■ **Goal of the exercise**: Repeat the lines of the material below exactly, beginning at the one with "Image resolution: width=596" and stopping after the last.

[Start of section]

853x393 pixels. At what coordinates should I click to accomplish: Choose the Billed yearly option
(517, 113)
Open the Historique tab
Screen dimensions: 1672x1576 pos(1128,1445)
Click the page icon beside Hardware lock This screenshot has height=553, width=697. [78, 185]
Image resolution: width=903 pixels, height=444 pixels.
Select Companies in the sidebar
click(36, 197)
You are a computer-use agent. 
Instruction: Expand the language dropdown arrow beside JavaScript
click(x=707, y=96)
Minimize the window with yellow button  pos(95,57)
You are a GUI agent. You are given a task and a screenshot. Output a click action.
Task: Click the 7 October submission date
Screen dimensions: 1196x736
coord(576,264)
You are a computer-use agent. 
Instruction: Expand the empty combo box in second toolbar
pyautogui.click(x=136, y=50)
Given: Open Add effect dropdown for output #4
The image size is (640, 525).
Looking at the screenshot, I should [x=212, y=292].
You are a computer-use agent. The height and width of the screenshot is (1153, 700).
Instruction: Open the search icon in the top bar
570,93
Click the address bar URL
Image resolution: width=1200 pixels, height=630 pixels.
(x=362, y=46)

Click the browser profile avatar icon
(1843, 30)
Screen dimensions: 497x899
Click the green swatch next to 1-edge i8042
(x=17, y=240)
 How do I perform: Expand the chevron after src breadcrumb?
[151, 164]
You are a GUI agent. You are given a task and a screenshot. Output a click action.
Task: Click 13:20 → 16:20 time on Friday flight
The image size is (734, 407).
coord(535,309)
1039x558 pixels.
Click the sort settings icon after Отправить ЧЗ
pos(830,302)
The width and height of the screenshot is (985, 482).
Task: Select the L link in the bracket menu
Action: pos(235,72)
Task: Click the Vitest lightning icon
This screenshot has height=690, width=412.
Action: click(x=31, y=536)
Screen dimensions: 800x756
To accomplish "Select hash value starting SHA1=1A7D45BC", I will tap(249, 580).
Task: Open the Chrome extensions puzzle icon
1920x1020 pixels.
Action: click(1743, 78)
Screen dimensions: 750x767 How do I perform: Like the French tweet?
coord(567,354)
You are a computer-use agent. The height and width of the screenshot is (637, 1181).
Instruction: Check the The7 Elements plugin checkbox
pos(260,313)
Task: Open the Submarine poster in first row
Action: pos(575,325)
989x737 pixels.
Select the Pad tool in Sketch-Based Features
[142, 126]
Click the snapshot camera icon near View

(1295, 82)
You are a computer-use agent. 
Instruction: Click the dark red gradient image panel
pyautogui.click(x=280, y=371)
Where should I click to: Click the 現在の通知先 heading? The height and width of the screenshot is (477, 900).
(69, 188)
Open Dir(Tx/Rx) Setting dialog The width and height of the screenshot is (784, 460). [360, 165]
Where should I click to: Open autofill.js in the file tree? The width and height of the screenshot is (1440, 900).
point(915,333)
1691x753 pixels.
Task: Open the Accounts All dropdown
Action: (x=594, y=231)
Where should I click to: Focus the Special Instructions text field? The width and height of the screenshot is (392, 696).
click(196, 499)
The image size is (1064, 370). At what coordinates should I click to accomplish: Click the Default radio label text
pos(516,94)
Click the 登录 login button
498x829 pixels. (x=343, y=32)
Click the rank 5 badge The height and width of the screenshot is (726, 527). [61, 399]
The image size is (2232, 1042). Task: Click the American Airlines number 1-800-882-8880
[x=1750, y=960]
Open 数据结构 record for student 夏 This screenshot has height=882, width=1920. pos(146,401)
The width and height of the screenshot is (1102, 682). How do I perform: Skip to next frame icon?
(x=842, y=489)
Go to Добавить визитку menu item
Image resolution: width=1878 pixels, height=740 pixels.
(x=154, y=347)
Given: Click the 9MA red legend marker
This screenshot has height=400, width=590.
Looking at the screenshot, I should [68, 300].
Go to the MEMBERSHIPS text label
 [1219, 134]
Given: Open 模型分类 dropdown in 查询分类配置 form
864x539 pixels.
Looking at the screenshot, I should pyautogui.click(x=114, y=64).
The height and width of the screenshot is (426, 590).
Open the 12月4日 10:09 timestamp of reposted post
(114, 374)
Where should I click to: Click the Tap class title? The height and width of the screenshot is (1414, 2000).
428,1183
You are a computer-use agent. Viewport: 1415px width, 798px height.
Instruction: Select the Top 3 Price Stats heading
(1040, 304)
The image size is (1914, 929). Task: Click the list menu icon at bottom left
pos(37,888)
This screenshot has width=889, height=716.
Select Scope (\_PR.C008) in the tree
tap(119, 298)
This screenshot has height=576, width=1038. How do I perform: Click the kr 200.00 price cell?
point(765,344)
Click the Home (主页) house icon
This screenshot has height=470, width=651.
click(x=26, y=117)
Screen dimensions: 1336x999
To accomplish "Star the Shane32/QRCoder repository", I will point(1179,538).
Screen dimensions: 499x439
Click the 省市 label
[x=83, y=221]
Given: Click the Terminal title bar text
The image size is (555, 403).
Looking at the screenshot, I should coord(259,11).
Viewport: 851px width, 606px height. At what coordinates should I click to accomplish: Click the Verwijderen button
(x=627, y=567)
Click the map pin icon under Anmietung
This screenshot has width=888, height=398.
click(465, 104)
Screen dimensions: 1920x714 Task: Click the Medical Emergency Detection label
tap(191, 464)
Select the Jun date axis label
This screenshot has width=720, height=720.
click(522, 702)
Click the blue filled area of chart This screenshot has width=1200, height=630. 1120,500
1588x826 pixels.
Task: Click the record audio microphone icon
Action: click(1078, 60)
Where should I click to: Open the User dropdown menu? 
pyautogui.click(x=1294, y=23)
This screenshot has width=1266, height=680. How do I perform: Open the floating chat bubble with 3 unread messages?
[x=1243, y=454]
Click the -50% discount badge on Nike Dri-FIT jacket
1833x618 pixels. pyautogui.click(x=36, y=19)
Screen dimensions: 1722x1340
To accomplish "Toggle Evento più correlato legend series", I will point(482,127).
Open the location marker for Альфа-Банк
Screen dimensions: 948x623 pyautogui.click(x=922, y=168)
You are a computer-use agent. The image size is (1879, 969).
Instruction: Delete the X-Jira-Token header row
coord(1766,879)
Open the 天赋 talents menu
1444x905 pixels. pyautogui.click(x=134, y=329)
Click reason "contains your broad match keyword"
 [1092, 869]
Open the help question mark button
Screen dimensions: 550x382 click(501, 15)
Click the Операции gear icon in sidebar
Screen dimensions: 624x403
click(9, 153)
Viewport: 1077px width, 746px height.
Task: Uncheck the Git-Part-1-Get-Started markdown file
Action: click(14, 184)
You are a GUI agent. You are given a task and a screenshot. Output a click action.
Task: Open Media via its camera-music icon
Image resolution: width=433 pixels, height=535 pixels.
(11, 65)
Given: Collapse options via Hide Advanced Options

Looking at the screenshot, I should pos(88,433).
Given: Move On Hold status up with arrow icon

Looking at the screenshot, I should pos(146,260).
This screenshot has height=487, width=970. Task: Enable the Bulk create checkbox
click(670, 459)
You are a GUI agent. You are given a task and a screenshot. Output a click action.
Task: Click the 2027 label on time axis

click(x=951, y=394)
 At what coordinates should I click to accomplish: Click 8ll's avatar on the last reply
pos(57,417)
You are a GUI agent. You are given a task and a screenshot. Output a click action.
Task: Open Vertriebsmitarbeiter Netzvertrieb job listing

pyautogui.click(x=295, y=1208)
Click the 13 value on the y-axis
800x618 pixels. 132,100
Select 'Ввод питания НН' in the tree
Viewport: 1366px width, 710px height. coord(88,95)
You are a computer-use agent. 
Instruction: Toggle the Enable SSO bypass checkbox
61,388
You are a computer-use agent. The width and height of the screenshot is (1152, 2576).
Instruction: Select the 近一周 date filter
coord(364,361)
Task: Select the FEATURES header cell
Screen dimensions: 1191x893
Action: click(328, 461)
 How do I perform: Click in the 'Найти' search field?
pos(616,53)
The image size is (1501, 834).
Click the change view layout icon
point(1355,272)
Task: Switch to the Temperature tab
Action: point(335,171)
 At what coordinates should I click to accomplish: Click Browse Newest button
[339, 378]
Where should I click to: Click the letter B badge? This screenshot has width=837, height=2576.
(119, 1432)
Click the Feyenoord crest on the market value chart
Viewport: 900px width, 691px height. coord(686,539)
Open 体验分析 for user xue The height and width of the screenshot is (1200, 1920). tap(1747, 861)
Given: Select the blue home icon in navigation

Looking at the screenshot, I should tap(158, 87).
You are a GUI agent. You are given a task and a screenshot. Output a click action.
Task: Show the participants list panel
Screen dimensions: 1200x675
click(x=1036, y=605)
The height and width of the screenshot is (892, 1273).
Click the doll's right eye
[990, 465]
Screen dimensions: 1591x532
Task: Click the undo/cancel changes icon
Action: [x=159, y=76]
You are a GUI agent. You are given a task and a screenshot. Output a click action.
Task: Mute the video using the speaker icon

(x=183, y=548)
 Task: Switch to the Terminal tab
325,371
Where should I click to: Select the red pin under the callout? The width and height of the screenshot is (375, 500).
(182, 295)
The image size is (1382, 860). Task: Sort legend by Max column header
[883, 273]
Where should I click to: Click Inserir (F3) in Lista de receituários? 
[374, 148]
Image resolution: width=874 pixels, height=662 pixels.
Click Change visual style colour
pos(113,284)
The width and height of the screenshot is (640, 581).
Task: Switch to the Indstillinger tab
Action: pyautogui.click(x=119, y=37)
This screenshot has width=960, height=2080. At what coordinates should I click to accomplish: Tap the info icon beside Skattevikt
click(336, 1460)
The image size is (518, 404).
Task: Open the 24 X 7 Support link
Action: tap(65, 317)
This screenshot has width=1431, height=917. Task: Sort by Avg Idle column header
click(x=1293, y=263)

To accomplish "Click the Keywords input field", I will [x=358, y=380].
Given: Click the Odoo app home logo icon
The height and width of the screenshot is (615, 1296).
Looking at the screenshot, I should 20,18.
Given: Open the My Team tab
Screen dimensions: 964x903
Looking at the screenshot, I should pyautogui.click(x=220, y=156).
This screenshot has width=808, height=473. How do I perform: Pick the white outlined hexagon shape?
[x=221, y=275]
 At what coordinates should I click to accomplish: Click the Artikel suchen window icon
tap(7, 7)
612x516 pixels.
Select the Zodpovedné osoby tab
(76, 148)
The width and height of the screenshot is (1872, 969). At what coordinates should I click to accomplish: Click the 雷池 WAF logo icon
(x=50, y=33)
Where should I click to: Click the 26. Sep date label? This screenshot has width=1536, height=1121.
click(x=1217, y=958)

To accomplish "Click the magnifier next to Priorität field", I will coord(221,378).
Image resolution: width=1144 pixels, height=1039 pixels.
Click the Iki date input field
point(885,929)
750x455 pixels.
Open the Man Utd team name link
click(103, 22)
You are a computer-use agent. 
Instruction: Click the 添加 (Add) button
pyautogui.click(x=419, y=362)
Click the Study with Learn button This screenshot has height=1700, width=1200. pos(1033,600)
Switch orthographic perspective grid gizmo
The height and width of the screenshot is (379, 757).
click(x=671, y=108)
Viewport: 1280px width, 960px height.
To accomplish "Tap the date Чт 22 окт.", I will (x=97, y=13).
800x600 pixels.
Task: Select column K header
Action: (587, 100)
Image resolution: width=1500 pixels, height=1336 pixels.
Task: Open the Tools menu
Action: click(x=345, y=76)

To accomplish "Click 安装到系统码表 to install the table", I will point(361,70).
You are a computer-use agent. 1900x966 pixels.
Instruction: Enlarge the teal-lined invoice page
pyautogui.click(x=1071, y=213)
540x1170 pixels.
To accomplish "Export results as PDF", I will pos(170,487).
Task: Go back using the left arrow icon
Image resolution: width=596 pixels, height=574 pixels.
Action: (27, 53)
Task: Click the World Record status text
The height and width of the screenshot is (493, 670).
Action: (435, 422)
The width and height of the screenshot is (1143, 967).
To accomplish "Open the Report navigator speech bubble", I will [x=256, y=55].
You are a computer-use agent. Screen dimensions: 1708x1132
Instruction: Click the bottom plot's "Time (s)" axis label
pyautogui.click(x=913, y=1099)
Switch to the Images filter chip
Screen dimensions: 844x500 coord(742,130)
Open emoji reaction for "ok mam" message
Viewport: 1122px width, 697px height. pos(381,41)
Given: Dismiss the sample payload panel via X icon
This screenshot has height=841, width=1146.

[End of section]

■ **Finished exercise**:
Image resolution: width=596 pixels, height=574 pixels.
Action: (27, 53)
Task: Click the World Record status text
The height and width of the screenshot is (493, 670).
Action: (435, 422)
The width and height of the screenshot is (1143, 967).
To accomplish "Open the Report navigator speech bubble", I will [x=256, y=55].
You are a computer-use agent. Screen dimensions: 1708x1132
Instruction: Click the bottom plot's "Time (s)" axis label
pyautogui.click(x=913, y=1099)
Switch to the Images filter chip
Screen dimensions: 844x500 coord(742,130)
Open emoji reaction for "ok mam" message
Viewport: 1122px width, 697px height. pos(381,41)
Given: Dismiss the sample payload panel via X icon
This screenshot has height=841, width=1146.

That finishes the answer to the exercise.